Saved data entries —
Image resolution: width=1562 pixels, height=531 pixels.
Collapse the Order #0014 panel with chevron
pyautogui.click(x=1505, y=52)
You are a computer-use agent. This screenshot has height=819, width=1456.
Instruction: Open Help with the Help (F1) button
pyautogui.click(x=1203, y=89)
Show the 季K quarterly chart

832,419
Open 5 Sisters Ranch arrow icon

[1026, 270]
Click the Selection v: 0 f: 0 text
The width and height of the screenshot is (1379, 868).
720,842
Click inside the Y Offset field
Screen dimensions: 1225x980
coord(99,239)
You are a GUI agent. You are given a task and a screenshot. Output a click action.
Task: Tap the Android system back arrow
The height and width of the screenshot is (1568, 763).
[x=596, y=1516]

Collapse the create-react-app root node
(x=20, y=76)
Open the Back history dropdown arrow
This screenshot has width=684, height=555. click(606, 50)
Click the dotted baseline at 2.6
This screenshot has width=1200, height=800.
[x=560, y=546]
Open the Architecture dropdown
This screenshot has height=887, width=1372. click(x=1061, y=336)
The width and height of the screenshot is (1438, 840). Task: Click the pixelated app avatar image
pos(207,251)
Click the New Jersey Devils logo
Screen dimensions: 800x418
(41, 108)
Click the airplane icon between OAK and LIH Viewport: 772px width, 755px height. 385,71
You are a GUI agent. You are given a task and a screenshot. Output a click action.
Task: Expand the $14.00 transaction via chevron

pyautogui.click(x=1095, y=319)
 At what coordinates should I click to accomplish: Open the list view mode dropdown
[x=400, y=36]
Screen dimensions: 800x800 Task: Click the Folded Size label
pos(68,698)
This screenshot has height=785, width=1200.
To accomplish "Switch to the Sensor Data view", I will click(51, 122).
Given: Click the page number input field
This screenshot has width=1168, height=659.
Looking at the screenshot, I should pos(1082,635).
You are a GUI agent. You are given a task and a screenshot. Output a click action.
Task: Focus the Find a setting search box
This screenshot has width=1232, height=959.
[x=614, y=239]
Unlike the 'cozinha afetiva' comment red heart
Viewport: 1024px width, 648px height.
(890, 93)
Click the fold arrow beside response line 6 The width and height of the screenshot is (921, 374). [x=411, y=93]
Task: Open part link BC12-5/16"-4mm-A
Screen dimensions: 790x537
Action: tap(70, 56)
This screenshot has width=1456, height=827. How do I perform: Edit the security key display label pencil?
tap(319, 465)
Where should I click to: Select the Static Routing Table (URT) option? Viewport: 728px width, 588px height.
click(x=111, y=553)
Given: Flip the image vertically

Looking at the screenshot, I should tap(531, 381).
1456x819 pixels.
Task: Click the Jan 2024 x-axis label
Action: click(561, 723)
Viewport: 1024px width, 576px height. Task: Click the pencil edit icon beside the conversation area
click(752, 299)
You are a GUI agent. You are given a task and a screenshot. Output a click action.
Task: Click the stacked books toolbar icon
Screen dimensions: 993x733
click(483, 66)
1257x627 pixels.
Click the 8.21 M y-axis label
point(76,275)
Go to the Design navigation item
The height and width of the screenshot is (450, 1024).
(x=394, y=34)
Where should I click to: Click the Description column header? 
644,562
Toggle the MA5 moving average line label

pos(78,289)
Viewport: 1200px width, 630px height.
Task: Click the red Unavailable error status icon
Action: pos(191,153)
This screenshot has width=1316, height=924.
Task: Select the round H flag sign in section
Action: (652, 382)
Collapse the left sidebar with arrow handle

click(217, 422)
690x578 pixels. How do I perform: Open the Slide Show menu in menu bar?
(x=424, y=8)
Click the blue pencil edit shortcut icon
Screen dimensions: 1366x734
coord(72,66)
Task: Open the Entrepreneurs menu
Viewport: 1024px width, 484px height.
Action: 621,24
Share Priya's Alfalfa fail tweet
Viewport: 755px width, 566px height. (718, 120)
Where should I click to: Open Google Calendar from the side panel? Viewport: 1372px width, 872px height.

YOUR OBJECTIVE — Copy the rows word for word, beginning at the line that contains "Unlike the 'cozinha" and ending after the line that contains "click(217, 422)".

SOLUTION TO THE EXERCISE —
Unlike the 'cozinha afetiva' comment red heart
Viewport: 1024px width, 648px height.
(890, 93)
Click the fold arrow beside response line 6 The width and height of the screenshot is (921, 374). [x=411, y=93]
Task: Open part link BC12-5/16"-4mm-A
Screen dimensions: 790x537
Action: tap(70, 56)
This screenshot has width=1456, height=827. How do I perform: Edit the security key display label pencil?
tap(319, 465)
Where should I click to: Select the Static Routing Table (URT) option? Viewport: 728px width, 588px height.
click(x=111, y=553)
Given: Flip the image vertically

Looking at the screenshot, I should tap(531, 381).
1456x819 pixels.
Task: Click the Jan 2024 x-axis label
Action: click(561, 723)
Viewport: 1024px width, 576px height. Task: Click the pencil edit icon beside the conversation area
click(752, 299)
You are a GUI agent. You are given a task and a screenshot. Output a click action.
Task: Click the stacked books toolbar icon
Screen dimensions: 993x733
click(483, 66)
1257x627 pixels.
Click the 8.21 M y-axis label
point(76,275)
Go to the Design navigation item
The height and width of the screenshot is (450, 1024).
(x=394, y=34)
Where should I click to: Click the Description column header? 
644,562
Toggle the MA5 moving average line label

pos(78,289)
Viewport: 1200px width, 630px height.
Task: Click the red Unavailable error status icon
Action: pos(191,153)
This screenshot has width=1316, height=924.
Task: Select the round H flag sign in section
Action: (652, 382)
Collapse the left sidebar with arrow handle

click(217, 422)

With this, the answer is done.